For years I have worked with Grizzly Bears, mostly up in Alaska. I have my Dad to thank for that for it was he that kinda of got me hooked on them. Despite the belief that they are just vicious animals, they really are just animated teddy bears. Most of the time they sleep and the other half of their time, they eat. It’s what they do. I was very fortunate last weekend to see be able to photograph a Griz in the park. It’s not always common. The more surprising thing about that one afternoon is that he wasn’t the only one. I saw 6 bears that day all black except for him, but even more surprising they were all by the bloody road. I can honestly say I have never seen that happen.

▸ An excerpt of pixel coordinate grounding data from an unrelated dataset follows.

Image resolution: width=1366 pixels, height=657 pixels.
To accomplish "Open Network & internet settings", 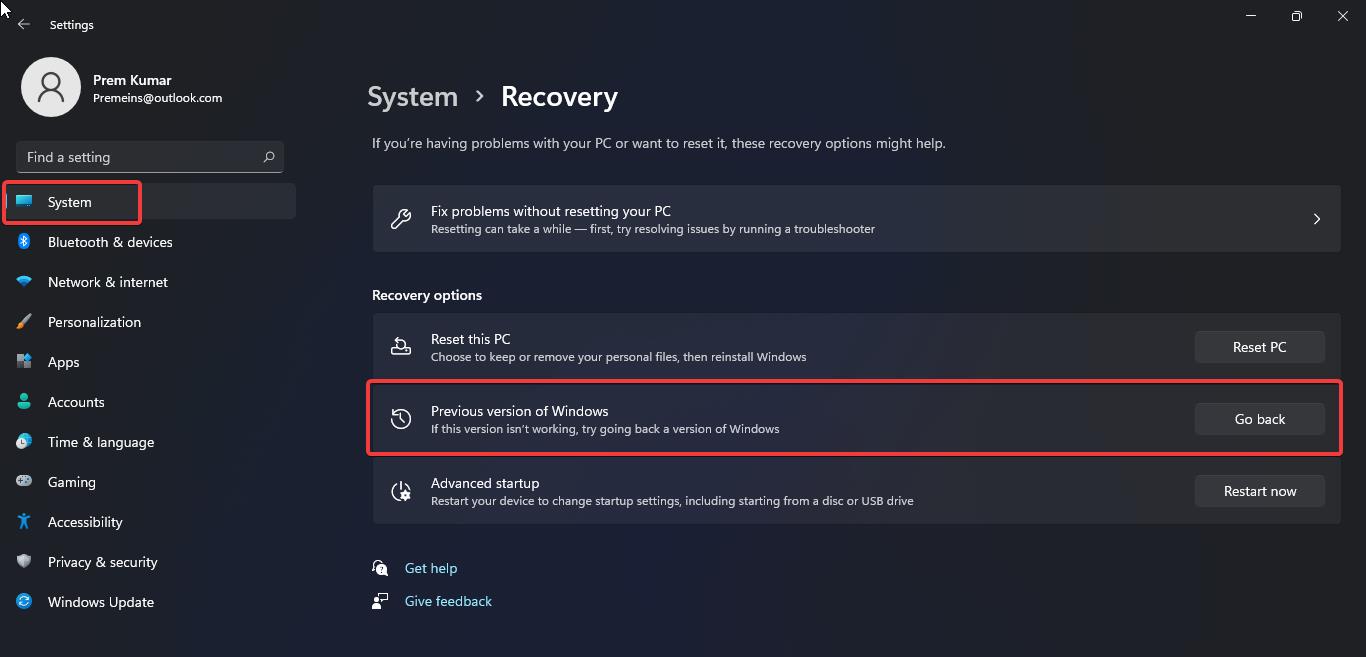I will [x=107, y=281].
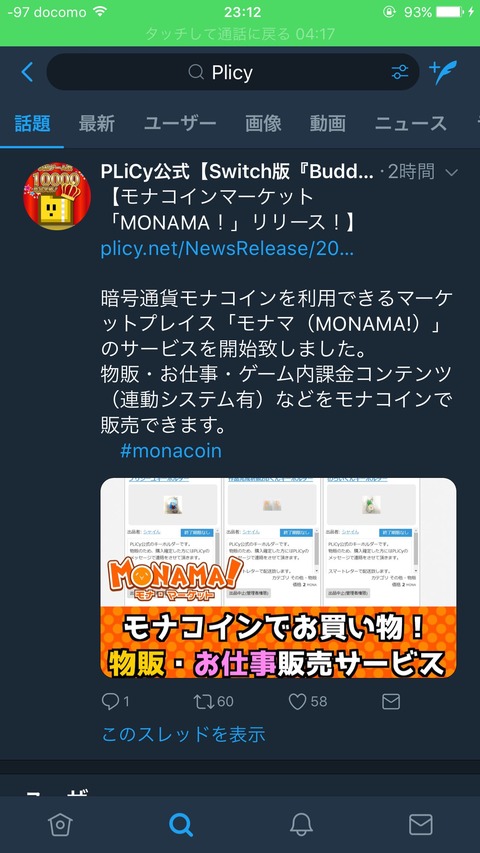This screenshot has width=480, height=853.
Task: Tap the back arrow icon
Action: (x=27, y=72)
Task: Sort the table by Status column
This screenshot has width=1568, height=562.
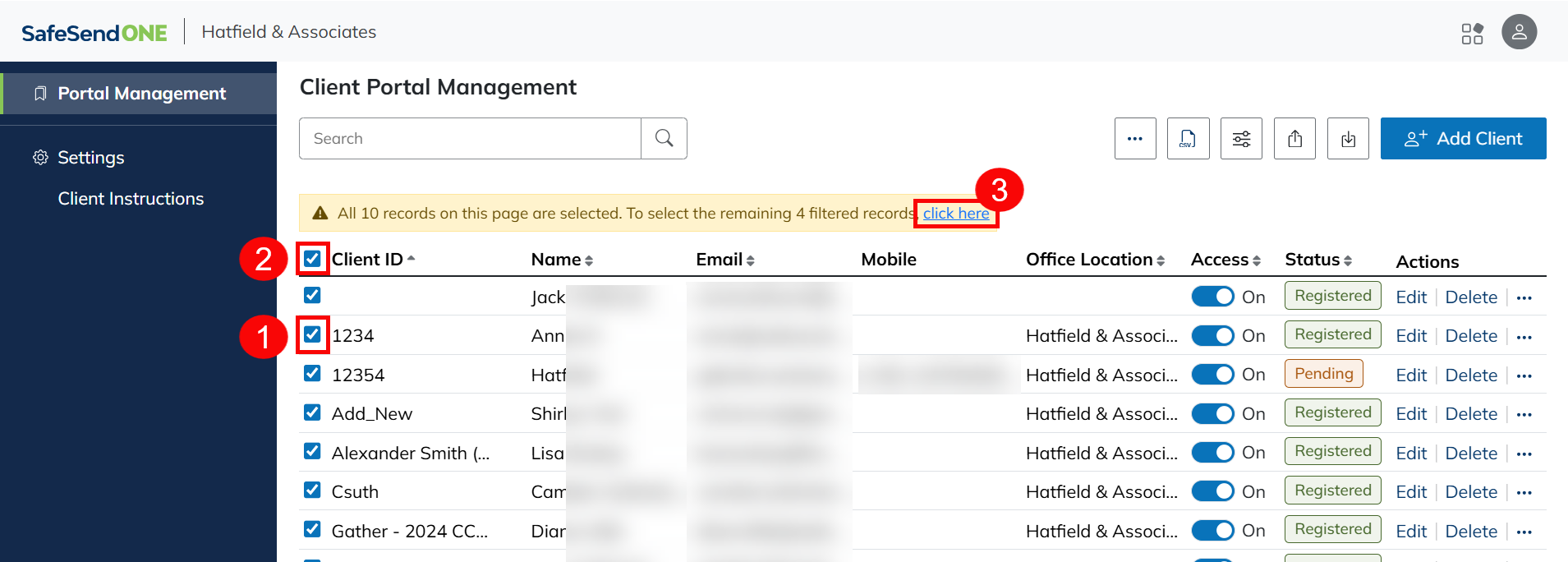Action: [1317, 260]
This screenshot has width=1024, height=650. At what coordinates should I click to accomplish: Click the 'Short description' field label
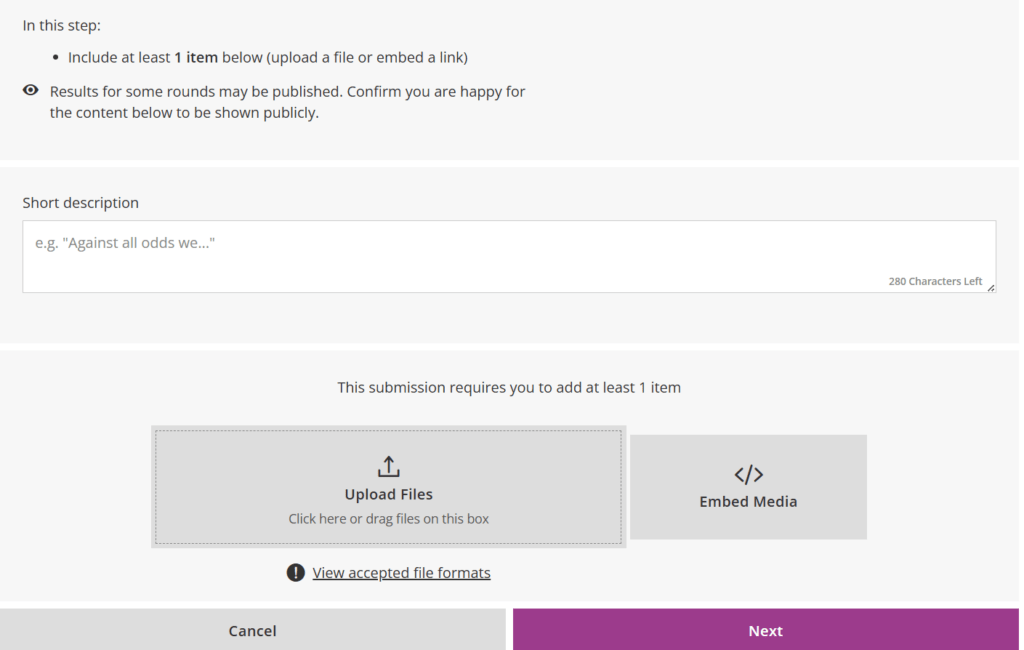81,203
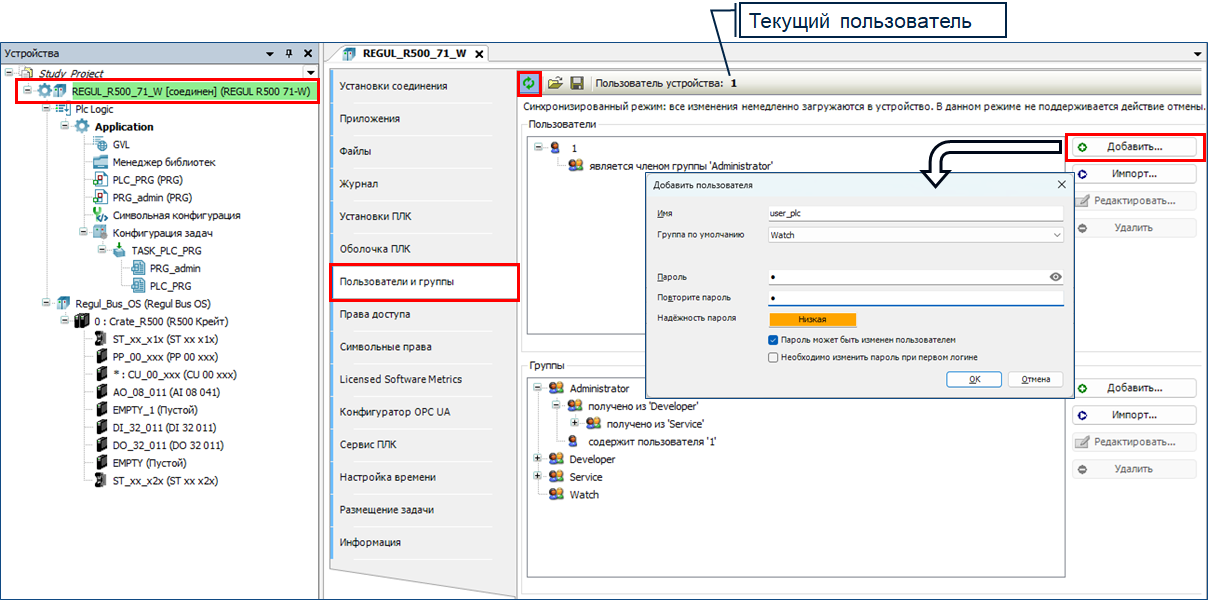
Task: Click the Импорт button for users
Action: 1134,174
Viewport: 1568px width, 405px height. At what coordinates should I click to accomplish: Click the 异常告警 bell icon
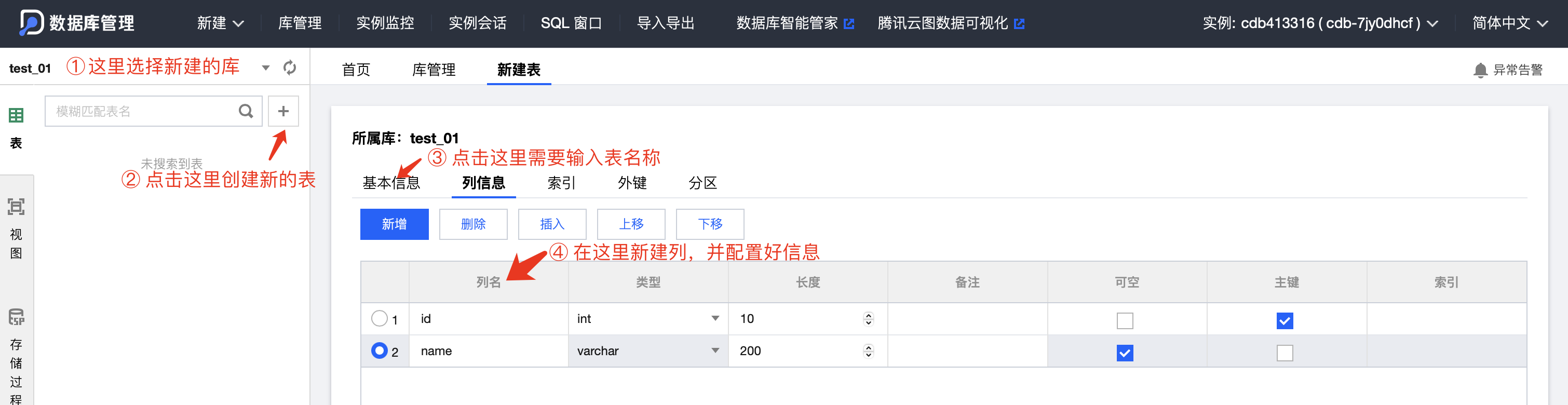coord(1480,70)
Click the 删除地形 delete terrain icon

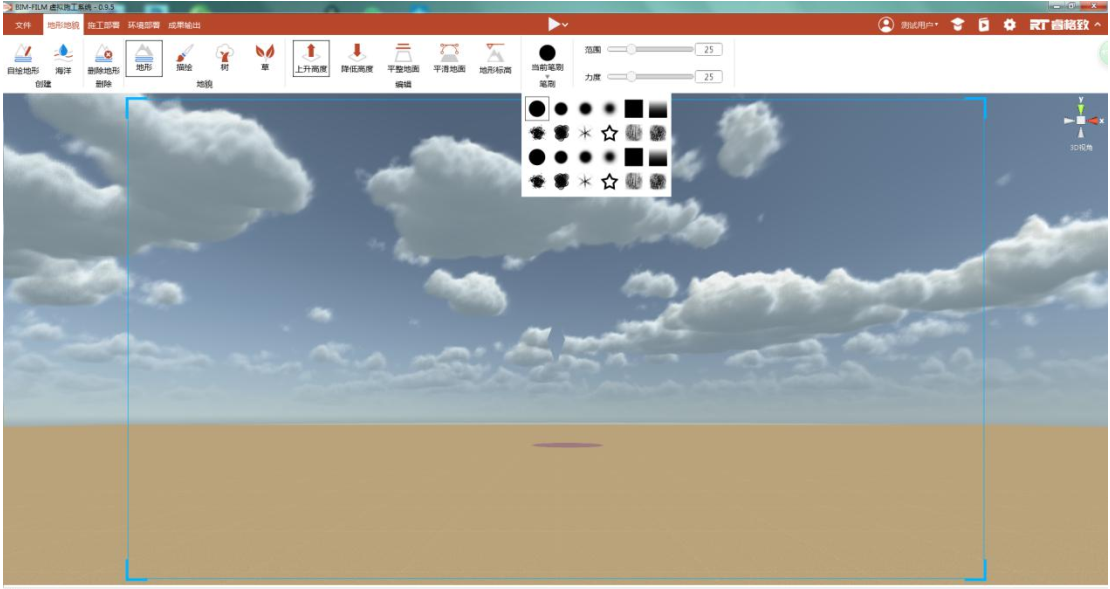(103, 58)
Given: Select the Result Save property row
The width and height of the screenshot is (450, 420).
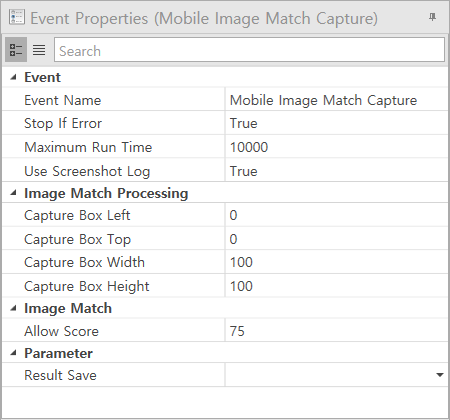Looking at the screenshot, I should click(x=225, y=375).
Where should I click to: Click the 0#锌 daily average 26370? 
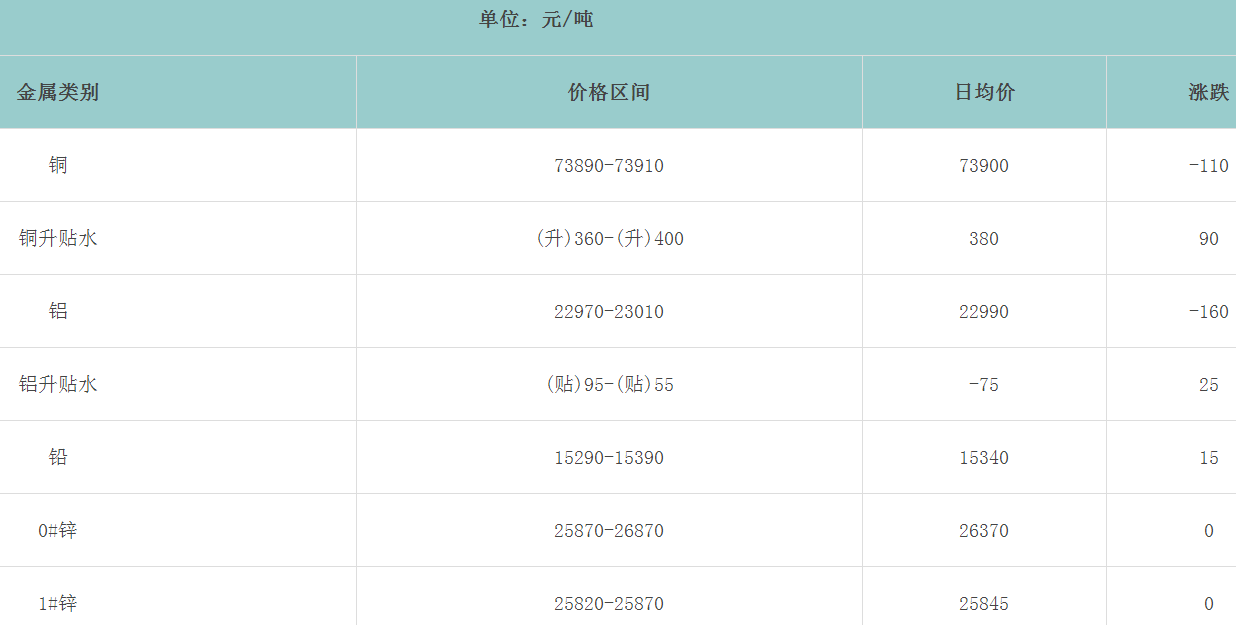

This particular bear caused quite a stir the whole day. He stayed in the same spot for most of the day, which just happened to be in a bad section of road with limited parking space. That’s usually the case in the park. At first glance i didn’t see anything so i drove on by. It wasn’t until about 8:00 when i was heading out and drove past again that i saw him. With big groups and large cameras you always got to be careful, and I wasn’t really bummed that i missed the first time around. Since it wasn’t sunset until 8:45 there was some time but not much. With the 600 out i got a few shots. Enough to have in my files for the first time a wild Grizzly Bear photographed in the lower 48.
He was actually quite a character. About 2 years old maybe a tad older, probably just kicked out by Mom, this guy kept challenging a Big Bull Bison for a patch of grass. At the bottom of the hill was a marshy grass area and the Bison was grazing. Well the Bear also wanted what was down there. So when the Bison moved away he would go down. When the Bison came back or looked at the bear, the Bear run back up the hill and lay down. The bear would wait for the Bison to move and do it all over again. It was rather comical to watch. That’s just how it went.
Now for anyone wondering why I used the straight 600 and not a teleconverter to get a better shot, a teleconverter does increase length but takes away one or two stops of light depending on what size teleconverter. Well with that increased depth, shutter speed would go down and since i was already at 1/60th of a second, losing any more would have yielded no results. Despite his clam demeanor, he was still breathing, wind was going through his fur, and he kept twitching his head. All of that movement would have made any shot blurry.